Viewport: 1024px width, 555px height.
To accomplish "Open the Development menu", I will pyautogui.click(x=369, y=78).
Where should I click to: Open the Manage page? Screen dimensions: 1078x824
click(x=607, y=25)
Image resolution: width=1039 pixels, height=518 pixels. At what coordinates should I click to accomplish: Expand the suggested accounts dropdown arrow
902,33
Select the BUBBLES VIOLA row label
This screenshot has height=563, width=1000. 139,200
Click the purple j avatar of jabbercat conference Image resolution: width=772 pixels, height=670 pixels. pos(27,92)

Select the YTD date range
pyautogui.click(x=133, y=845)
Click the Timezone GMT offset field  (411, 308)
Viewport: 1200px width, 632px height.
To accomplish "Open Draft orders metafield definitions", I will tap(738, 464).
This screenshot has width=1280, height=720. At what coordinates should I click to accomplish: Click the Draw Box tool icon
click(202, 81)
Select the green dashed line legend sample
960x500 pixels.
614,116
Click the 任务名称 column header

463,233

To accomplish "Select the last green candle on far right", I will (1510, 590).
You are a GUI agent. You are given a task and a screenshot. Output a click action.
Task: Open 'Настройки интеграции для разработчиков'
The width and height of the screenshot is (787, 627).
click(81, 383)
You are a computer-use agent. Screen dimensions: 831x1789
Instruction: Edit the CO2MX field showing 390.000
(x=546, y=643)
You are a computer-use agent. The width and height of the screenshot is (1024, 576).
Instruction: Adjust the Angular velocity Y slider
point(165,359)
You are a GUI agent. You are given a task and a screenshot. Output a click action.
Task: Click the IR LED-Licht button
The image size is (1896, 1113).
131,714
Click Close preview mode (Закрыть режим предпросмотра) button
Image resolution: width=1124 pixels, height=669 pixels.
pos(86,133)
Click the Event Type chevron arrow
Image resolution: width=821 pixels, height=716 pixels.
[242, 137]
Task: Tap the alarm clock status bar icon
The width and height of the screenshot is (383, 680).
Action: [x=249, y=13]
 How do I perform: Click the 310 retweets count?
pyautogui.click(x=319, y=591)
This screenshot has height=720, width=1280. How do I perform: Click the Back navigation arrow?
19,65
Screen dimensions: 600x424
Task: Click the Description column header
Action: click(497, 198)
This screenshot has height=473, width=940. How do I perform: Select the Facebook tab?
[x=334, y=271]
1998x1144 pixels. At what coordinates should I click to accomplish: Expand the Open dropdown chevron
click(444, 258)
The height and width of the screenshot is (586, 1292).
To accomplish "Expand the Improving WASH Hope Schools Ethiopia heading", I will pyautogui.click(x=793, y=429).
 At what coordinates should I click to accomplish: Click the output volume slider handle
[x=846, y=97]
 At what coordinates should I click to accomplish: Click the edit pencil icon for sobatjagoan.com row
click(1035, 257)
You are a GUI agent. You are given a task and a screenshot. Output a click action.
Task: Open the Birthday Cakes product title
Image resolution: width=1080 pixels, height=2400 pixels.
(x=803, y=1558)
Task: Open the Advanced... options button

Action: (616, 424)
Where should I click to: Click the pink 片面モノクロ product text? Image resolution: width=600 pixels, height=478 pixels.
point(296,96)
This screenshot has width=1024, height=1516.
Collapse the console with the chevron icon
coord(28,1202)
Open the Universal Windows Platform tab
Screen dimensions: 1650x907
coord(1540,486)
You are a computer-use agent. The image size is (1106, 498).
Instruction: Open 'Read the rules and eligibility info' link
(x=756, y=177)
_ _ _ _
■ **What is needed**
I'd like the lines above from the one with "Click the 任务名称 column header" up to and including the one with "The height and" copied exactly, with no other lines.

■ **Output**
Click the 任务名称 column header

463,233

To accomplish "Select the last green candle on far right", I will (1510, 590).
You are a GUI agent. You are given a task and a screenshot. Output a click action.
Task: Open 'Настройки интеграции для разработчиков'
The width and height of the screenshot is (787, 627).
click(81, 383)
You are a computer-use agent. Screen dimensions: 831x1789
Instruction: Edit the CO2MX field showing 390.000
(x=546, y=643)
You are a computer-use agent. The width and height of the screenshot is (1024, 576).
Instruction: Adjust the Angular velocity Y slider
point(165,359)
You are a GUI agent. You are given a task and a screenshot. Output a click action.
Task: Click the IR LED-Licht button
The image size is (1896, 1113).
131,714
Click Close preview mode (Закрыть режим предпросмотра) button
Image resolution: width=1124 pixels, height=669 pixels.
pos(86,133)
Click the Event Type chevron arrow
Image resolution: width=821 pixels, height=716 pixels.
[242, 137]
Task: Tap the alarm clock status bar icon
The width and height of the screenshot is (383, 680).
Action: [x=249, y=13]
 How do I perform: Click the 310 retweets count?
pyautogui.click(x=319, y=591)
This screenshot has height=720, width=1280. How do I perform: Click the Back navigation arrow?
19,65
Screen dimensions: 600x424
Task: Click the Description column header
Action: click(497, 198)
This screenshot has height=473, width=940. How do I perform: Select the Facebook tab?
[x=334, y=271]
1998x1144 pixels. At what coordinates should I click to accomplish: Expand the Open dropdown chevron
click(444, 258)
The height and width of the screenshot is (586, 1292).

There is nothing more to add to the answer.